[STATED PROBLEM 1]
Answer these questions from the P210 article:
(a) Which pistol did the Swiss want the P210 to replace?
(b) In what year was the P210 design finalized?
(c) What does SIG stand for?
[STATED PROBLEM 2] Please set down, word for word, the passage of the P210 article that begins at the words "As a result, SIG, which" and stops after "target shooting competitions.".

Meet Sig Sauer's P210 Gun: The Most Accurate Service Handgun In History
And made by four different companies.
Key point: Pistols made by SIG Sauer, Inc. have had a mixed reputation for quality.
The SIG P210 is quite possibly the most accurate service pistol in the world.
Designed to Swiss Army specifications to replace the Swiss variant of the Luger, the design saw service in multiple national militaries and has been produced in three different countries. However, it has phased in and out of production due to its costly nature.
Recently, SIG Sauer, Inc. reintroduced the pistol to the U.S. market as a fully “Made in the USA” pistol. The path that it has taken to get there mirrors the development of SIG brand itself, from an industrial concern that made guns for the Swiss Army to an almost fully American brand.
The P210 first came about as part of a wave of post-WWII small arms modernization across the Swiss Army. The Swiss wanted to replace their variant of the Luger as it was becoming too expensive to manufacture. Swiss industry already attempted to simplify the Luger, but the nineteenth-century design of the pistol meant that only so much could be done.
As a result, SIG, which means Schweizerische Industrie Gesellschaft, or literally Swiss Industrial Company, produced a variety of small arms to meet the needs of the military. Initially, a variant of the French M1935 pistol was bought, but the design was adapted to fit Swiss needs better and the pistol was redesigned for accuracy. Still, the recoil spring and locking mechanism were largely taken from the M1935 in the P210 design.
The design was finalized in 1949 and was rapidly adopted by the Swiss and Danish militaries. By all accounts, it had a relatively successful service, proving reliable and very accurate. P210s were also popular on the civilian market, where they were used to compete in target shooting competitions.

Data extracted from a collection
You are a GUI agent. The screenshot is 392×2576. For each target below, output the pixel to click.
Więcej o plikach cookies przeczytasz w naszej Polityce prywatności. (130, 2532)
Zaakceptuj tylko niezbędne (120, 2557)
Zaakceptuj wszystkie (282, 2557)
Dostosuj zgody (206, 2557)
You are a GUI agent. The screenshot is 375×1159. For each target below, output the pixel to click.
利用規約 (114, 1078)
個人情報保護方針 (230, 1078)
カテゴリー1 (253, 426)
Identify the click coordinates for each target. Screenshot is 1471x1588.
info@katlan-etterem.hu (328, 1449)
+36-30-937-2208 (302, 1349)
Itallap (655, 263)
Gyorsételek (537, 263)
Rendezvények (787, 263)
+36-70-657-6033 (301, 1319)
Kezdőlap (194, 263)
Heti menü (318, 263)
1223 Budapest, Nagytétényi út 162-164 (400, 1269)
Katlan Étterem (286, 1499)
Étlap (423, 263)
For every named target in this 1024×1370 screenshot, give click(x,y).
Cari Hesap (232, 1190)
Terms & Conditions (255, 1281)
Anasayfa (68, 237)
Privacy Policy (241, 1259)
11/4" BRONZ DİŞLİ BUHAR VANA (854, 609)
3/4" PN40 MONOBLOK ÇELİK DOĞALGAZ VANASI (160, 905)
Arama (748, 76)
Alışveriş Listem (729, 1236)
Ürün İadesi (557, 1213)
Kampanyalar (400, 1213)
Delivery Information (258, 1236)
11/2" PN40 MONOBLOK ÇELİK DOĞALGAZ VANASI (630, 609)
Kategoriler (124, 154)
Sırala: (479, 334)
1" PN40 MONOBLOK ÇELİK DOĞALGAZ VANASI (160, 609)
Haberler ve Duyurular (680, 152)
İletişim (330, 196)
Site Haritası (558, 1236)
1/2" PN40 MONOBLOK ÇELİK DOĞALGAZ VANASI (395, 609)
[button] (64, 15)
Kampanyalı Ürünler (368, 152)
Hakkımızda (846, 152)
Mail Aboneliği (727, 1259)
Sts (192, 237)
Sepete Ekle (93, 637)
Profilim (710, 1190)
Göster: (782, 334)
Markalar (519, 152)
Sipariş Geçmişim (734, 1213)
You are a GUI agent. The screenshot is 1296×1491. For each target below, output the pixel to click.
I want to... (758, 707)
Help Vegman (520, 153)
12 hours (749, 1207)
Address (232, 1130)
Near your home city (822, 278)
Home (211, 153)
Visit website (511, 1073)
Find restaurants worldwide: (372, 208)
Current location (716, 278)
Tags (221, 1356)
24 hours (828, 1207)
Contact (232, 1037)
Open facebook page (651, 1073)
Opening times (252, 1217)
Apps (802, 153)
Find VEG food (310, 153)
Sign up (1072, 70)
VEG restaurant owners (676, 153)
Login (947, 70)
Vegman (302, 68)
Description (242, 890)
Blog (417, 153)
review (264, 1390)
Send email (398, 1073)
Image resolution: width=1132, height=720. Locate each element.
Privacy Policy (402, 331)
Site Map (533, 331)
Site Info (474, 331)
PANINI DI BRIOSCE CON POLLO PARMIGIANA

[WRITTEN ANSWER 1]
(a) The Swiss variant of the Luger.
(b) 1949.
(c) Schweizerische Industrie Gesellschaft, or Swiss Industrial Company.

[WRITTEN ANSWER 2]
As a result, SIG, which means Schweizerische Industrie Gesellschaft, or literally Swiss Industrial Company, produced a variety of small arms to meet the needs of the military. Initially, a variant of the French M1935 pistol was bought, but the design was adapted to fit Swiss needs better and the pistol was redesigned for accuracy. Still, the recoil spring and locking mechanism were largely taken from the M1935 in the P210 design.
The design was finalized in 1949 and was rapidly adopted by the Swiss and Danish militaries. By all accounts, it had a relatively successful service, proving reliable and very accurate. P210s were also popular on the civilian market, where they were used to compete in target shooting competitions.